> [WORK ITEM]
Look through the data below for the string "agent", and copy every line where it turns up.

(SUPPLIED MATERIAL Opens)

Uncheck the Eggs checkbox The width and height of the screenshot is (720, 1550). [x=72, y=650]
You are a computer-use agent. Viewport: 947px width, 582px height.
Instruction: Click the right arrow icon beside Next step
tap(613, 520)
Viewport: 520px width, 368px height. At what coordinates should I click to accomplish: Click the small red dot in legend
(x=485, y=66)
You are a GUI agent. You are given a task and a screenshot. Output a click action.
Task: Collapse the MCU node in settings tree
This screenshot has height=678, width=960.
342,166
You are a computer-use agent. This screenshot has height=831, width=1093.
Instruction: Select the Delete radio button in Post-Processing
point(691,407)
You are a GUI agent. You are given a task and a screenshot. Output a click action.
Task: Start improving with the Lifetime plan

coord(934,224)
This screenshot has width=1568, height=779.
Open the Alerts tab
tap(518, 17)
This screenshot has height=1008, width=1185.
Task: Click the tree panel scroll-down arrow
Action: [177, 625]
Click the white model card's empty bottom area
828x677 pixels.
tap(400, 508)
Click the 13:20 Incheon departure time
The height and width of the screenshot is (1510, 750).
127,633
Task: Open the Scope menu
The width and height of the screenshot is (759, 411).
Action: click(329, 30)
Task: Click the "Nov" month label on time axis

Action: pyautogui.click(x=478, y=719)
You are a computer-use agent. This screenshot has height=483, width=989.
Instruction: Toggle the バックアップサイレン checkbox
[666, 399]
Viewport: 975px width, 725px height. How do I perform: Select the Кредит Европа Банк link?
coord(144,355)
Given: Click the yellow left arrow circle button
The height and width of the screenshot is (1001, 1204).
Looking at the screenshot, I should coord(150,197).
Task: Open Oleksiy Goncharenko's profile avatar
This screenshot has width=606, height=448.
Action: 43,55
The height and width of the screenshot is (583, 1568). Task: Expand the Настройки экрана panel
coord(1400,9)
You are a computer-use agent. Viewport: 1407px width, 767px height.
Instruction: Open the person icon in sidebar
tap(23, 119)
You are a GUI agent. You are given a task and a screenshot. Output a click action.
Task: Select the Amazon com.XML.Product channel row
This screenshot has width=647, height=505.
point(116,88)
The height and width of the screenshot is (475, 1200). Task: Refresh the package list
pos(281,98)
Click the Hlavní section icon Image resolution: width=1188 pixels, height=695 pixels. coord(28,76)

(SUPPLIED MATERIAL Closes)

> [TASK RESULT]
You are a computer-use agent. Viewport: 947px width, 582px height.
You are a GUI agent. You are given a task and a screenshot. Output a click action.
You are a computer-use agent. This screenshot has height=831, width=1093.
You are a GUI agent. You are given a task and a screenshot. Output a click action.
You are a computer-use agent. This screenshot has height=483, width=989.
You are a computer-use agent. Viewport: 1407px width, 767px height.
You are a GUI agent. You are given a task and a screenshot. Output a click action.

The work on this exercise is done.